**WHAT NEEDS TO BE DONE:** Restate word for word the entries below, starting with the line with "Given: Open the Support Pattern Grid dropdown" and continuing through the line with "This screenshot has height=1024, width=1024.". Include both of those lines and no others.

**DATA EXTRACT:**
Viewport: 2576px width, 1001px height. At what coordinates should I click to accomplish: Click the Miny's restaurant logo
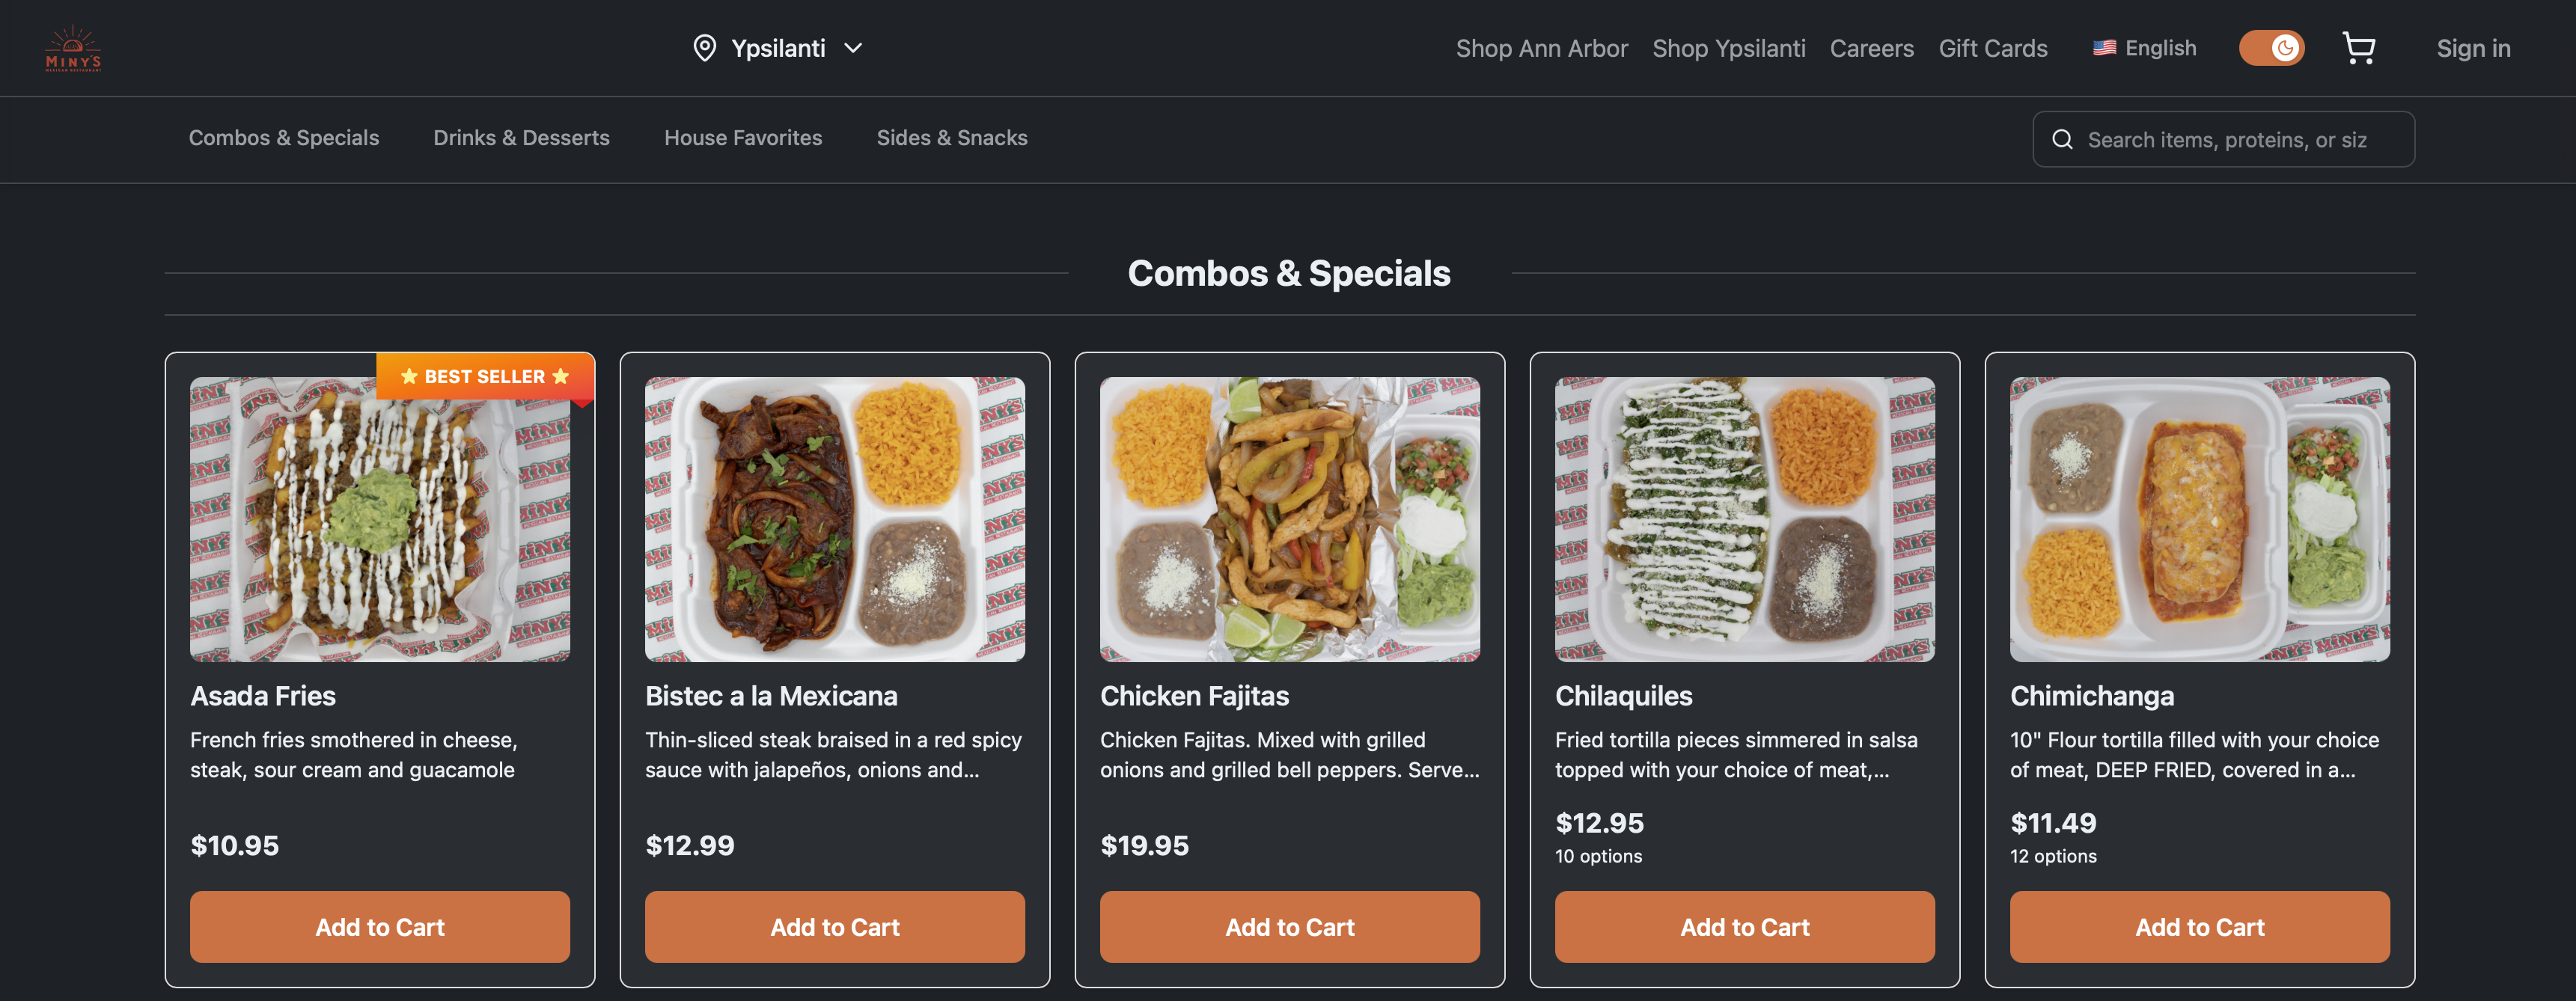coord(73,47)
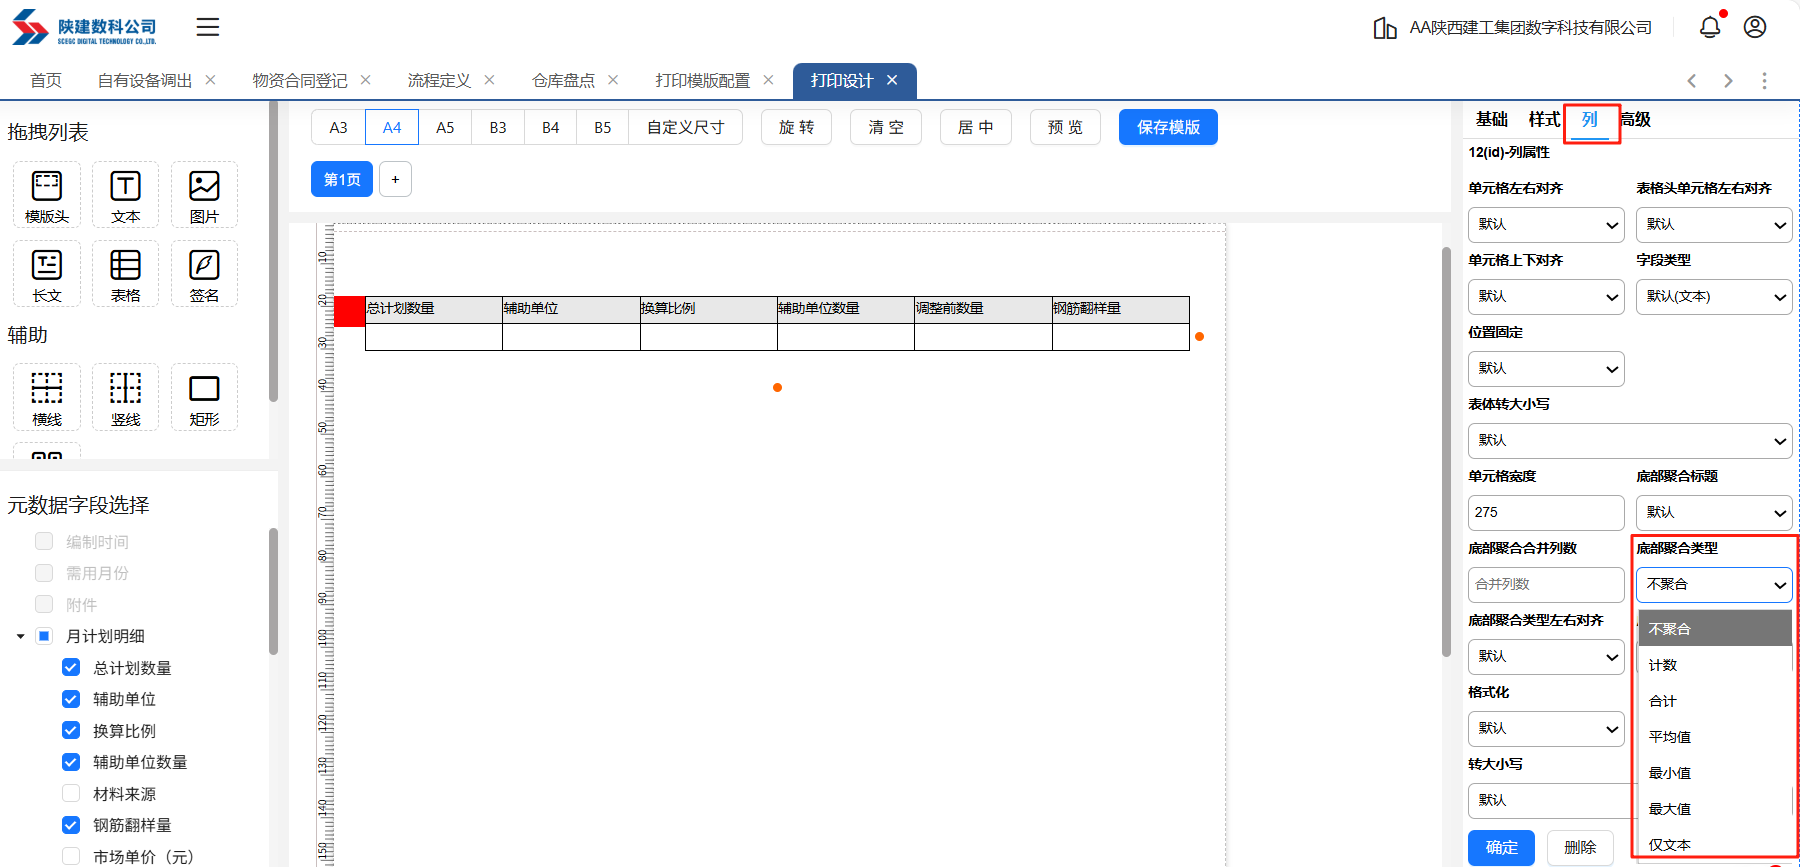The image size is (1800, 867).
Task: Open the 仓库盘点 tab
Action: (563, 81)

* * *

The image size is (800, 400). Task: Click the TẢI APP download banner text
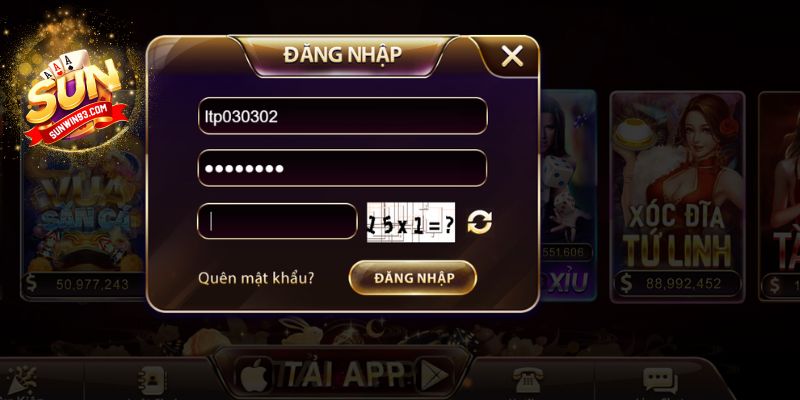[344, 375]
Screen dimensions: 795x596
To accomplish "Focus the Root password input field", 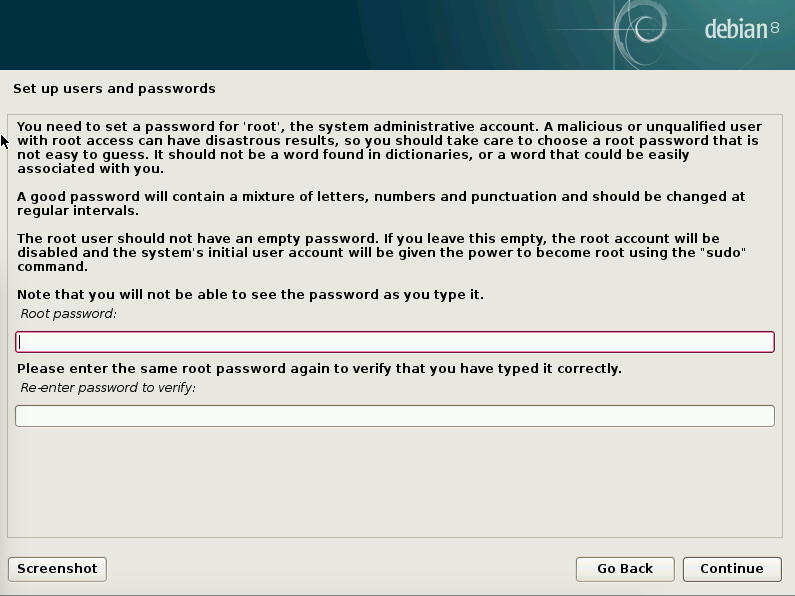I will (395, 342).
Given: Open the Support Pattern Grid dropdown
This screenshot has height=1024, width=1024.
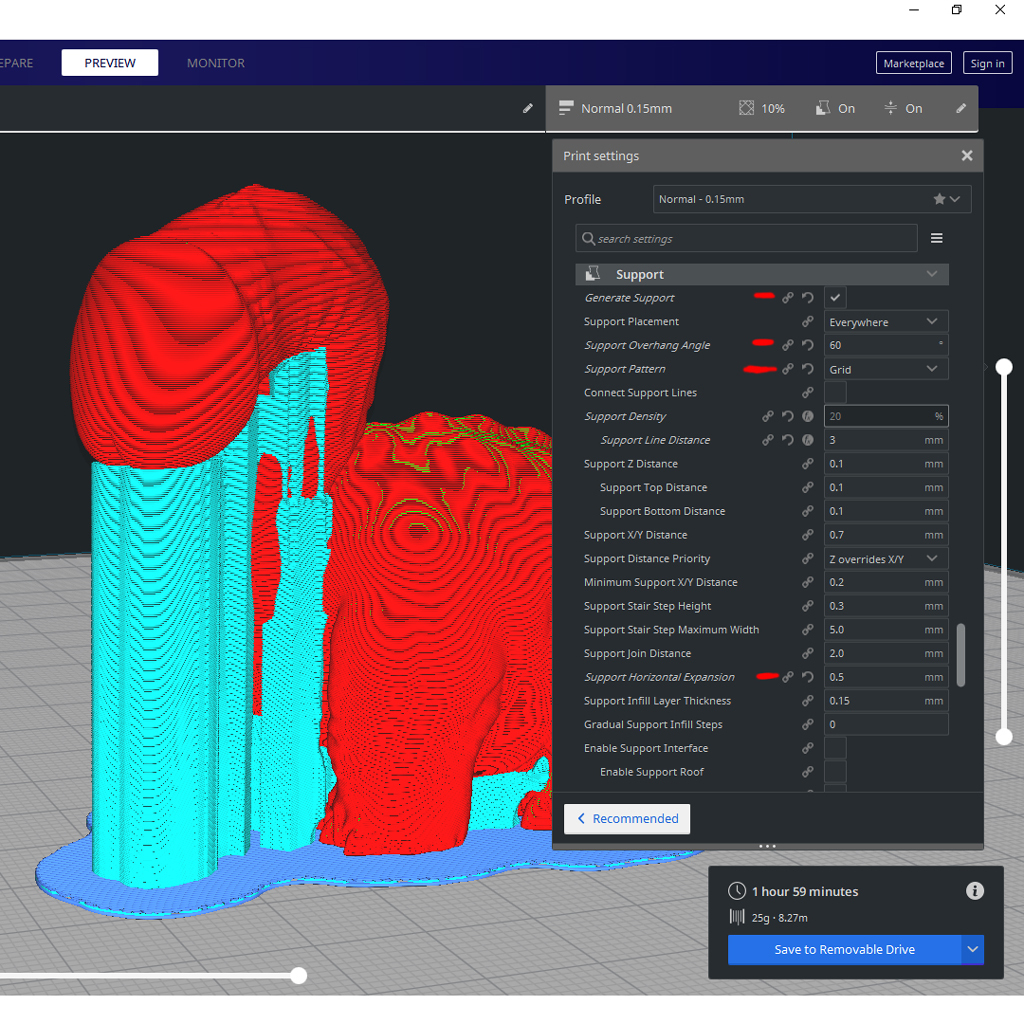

**EXERCISE RESULT:**
Given: Open the Support Pattern Grid dropdown
This screenshot has height=1024, width=1024.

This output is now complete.